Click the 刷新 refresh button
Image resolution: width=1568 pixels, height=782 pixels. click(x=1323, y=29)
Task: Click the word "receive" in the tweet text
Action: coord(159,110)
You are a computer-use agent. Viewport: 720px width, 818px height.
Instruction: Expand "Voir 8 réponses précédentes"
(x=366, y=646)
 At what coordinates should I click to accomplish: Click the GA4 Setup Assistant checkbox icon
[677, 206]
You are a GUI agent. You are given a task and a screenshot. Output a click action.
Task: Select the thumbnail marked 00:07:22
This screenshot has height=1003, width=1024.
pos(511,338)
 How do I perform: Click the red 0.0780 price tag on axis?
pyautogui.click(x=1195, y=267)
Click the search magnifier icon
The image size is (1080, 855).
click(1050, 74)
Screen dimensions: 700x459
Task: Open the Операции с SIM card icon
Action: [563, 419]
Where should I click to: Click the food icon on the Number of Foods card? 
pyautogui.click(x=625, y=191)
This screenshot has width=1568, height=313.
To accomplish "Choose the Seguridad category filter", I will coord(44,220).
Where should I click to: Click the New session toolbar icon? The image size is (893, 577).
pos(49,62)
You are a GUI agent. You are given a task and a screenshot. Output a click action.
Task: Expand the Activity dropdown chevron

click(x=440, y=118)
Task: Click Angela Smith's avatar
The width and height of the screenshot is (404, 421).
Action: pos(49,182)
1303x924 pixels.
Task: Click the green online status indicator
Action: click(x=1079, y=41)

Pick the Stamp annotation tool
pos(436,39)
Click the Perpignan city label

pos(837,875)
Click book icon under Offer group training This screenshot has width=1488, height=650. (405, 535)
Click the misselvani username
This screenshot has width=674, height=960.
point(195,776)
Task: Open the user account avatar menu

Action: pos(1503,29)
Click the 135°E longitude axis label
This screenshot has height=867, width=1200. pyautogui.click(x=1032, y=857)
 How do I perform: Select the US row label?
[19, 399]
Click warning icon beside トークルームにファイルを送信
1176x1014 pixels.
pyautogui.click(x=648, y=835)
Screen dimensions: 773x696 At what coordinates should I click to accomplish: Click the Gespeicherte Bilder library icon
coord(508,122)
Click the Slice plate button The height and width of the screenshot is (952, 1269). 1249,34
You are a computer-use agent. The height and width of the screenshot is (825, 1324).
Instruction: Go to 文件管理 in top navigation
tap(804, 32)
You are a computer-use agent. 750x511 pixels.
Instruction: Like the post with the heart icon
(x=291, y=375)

-- What you need to do --
Restate the tail of the listing word for word, beginning at the line containing "Click the 135°E longitude axis label".

-- Final answer --
Click the 135°E longitude axis label
This screenshot has height=867, width=1200. pyautogui.click(x=1032, y=857)
 How do I perform: Select the US row label?
[19, 399]
Click warning icon beside トークルームにファイルを送信
1176x1014 pixels.
pyautogui.click(x=648, y=835)
Screen dimensions: 773x696 At what coordinates should I click to accomplish: Click the Gespeicherte Bilder library icon
coord(508,122)
Click the Slice plate button The height and width of the screenshot is (952, 1269). 1249,34
You are a computer-use agent. The height and width of the screenshot is (825, 1324).
Instruction: Go to 文件管理 in top navigation
tap(804, 32)
You are a computer-use agent. 750x511 pixels.
Instruction: Like the post with the heart icon
(x=291, y=375)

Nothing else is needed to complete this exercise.